Without addressing these questions, Mr Summers proposes a different one. President Obama’s budget is supposedly fiscally sound because the Congressional Budget Office (CBO) has estimated that the budget would stabilise federal debt as a share of GDP for a short while. Yet, let’s look at what the CBO said. First, while the CBO shows the debt-to-GDP ratio stabilizing for a period of time – at an uncomfortably high level – in the budget window, it is not stable in the long run. Second and more importantly, in its April 20, 2012 report, the same CBO that Summers cites so selectively observed that the permanent deficits in the President’s budget would reduce the level of economic activity. By CBO’s estimate, under the President’s proposals, the CBO estimates for the 2018-2022 period, that the nation’s real output would be between 0.5 and 2.2 per cent lower compared to what would occur under current law. This adverse effect would grow in the future, as deficits continue to mount.

The President’s budget has met with little success in Congress. The 2013 budget was voted down in the House of Representatives, 414-0. The Senate did not bring the 2013 budget to the floor, though the 2012 budget was voted down in the Senate, 97-0.

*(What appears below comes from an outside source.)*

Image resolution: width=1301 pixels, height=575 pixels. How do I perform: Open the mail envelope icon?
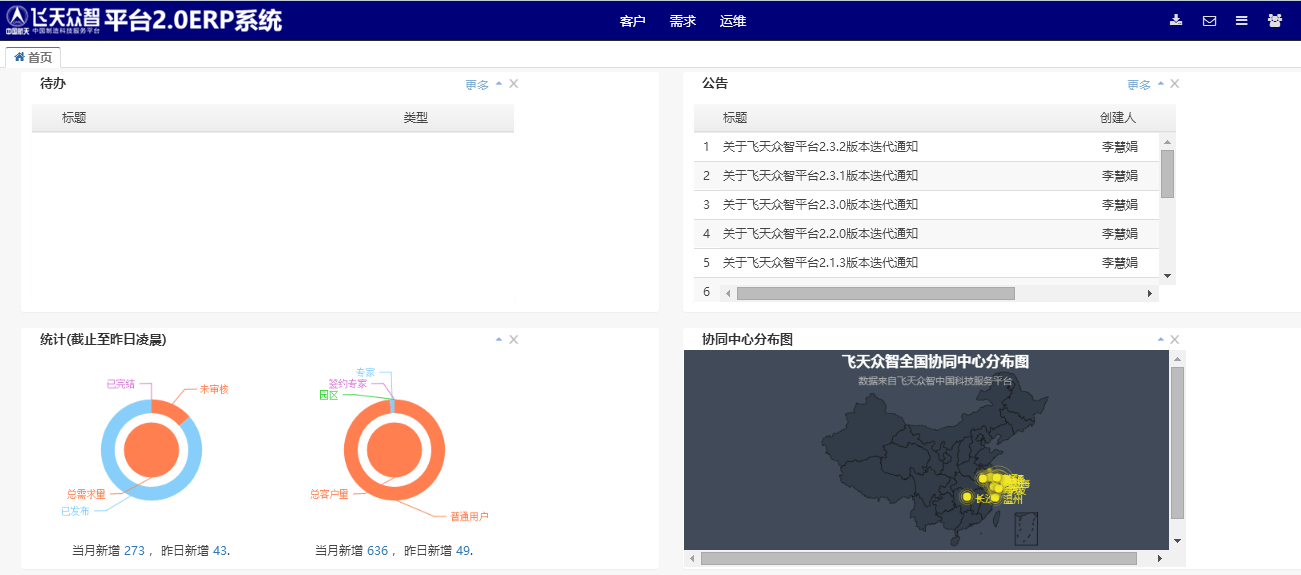pos(1209,20)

And Mr Romney? The Romney budget proposes to reduce federal spending as a share of GDP to 20 per cent (its pre-financial-crisis, long-term average level) by 2016. It is ironic that the administration has criticised Mr Romney for specific cuts (for example, block granting the Medicaid program), while Mr Summers now argues the plan is not specific. Mr Romney is also the first candidate to propose specific ways of slowing the growth of Social Security and Medicare, a subject not mentioned by the president. And Mr Romney’s call for fundamental tax reform – reducing marginal tax rates accompanied by reducing tax expenditures to be revenue-neutral and distributionally-neutralcaptures the spirit of the bipartisan Bowles-Simpson commission, which was both appointed and ignored by President Obama.

In a ‘Final Jeopardy’ round, if the answer is long-term fiscal sustainability without large, across-the-board tax increases, the question cannot be “What is President Obama’s budget?”. There are important debates to be had over policy – Mr Summers is right that this is a “very consequential election”. But we first must make sure that we agree on math. Fortunately, the concept that permanently higher spending eventually requires taxes to match is not a controversial one to most Americans. And, at the levels of higher spending proposed by President Obama, higher taxes on the well-to-do won’t fix the gap.

Budgets are statements of national priorities and require economic leadership. Mr Romney has made tough calls in his budget – there will rightly be a debate over whether they are the right ones. That debate will be more illuminating for voters than Secretary Geithner’s statement to the Congress: “We’re not coming before you to say we have a definitive solution to the long-term problem. What we do know is we don’t like yours.”

This op-ed was published at the Financial Times in response to the piece by Lawrence Summers for Reuters.